Sunday 26 July 1668

(Lord’s day). Up, and all the morning and after dinner, the afternoon also, with W. Hewer in my closet, setting right my Tangier Accounts, which I have let alone these six months and more, but find them very right, and is my great comfort. So in the evening to walk with my wife, and to supper and to bed.


7 Annotations

First Reading

Terry Foreman  •  Link

"...my Tangier Accounts, which I have let alone these six months and more, but find them very right...."

Perhaps they were this way because he'd "set them right" betimes on 29 May.
http://www.pepysdiary.com/diary/1…

Terry Foreman  •  Link

My impression, looking over Tangier references
http://www.pepysdiary.com/encyclo… ,
is that SP discusses more actions than he takes -- being an organization man = turf-protective bureaucrat constrained in his range -- notes new contracts and payments PRN, and "sets right" his accounts as he can -- somewhat on autopilot -- and so is way off in his estimate of how long it's been since he did that.

Samuel Pepys ought to read his journall more often!

Second Reading

mountebank  •  Link

Starting in a couple of minutes on BBC Radio 4, an adaptation of Mistresses: Sex and Scandal at the Court of Charles II by Linda Porter:

https://www.bbc.co.uk/programmes/…

"Charles II was addicted to women and, after his restoration to the throne in 1660, despite being married to Catherine of Braganza, he kept a series of mistresses - many of them at the same time.

The most famous of them all was Nell Gwyn. She was loved by the British public who sympathised with her working class vulgarity and sense of humour. They didn’t take too kindly to the King’s French mistress Louise de Kéroualle, a powerful networker at the court with more influence than the Queen.

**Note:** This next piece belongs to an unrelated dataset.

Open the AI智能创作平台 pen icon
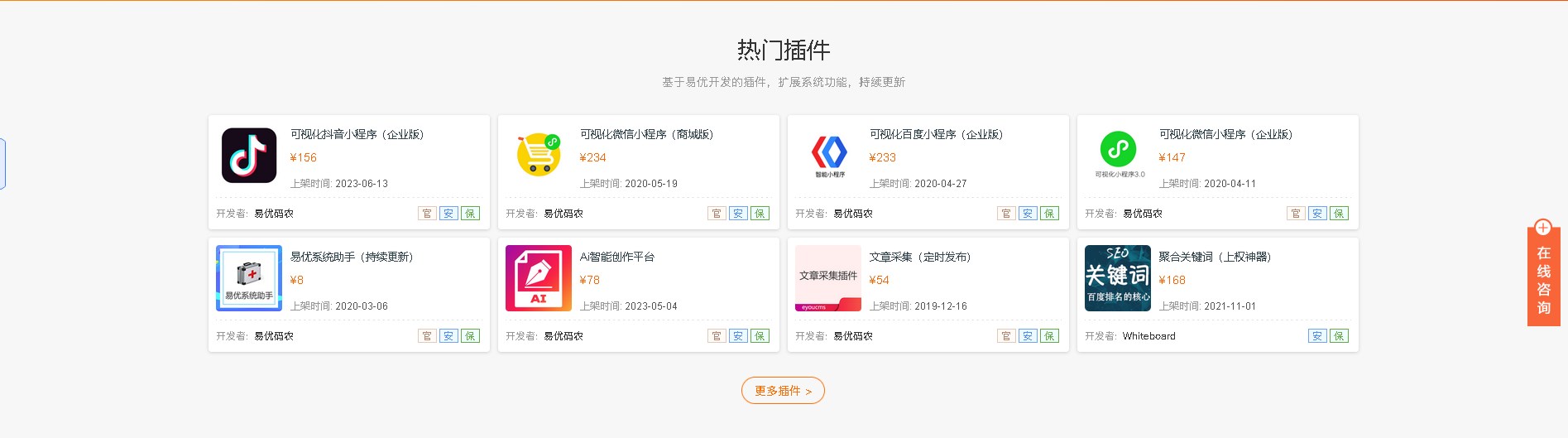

At a time when religious and political tensions ran high, with Catholics and Protestants fighting over the succession to the throne, these women exerted profound influences on him. For all of these women, the rewards were grand houses, titles with land and increasingly lavish pensions. Between them, Charles II fathered 13 illegitimate children while his neglected and unloved wife remained childless."

Mary K  •  Link

Arguably the greatest enduring love of Charles's life was that for his sister, Minette, the wife of The Duke of Orleans, brother to Louis IX. Their letters to one another, "My Dearest Minette" edited by Ruth Norrington, reveal a deep love and mutual respect expressed between brother and sister. The book, though first published in 1996, is still available in paperback. Another Pepsian annotator mentioned the same book quite recently.

San Diego Sarah  •  Link

Henrietta Anne, AKA Minette, was the sister-in-law of Louis XIV ... and allegedly his former mistress. As we know from Pepys, they didn't use the "in law" tag, so, yes, he would have referred to her as his 'sister'.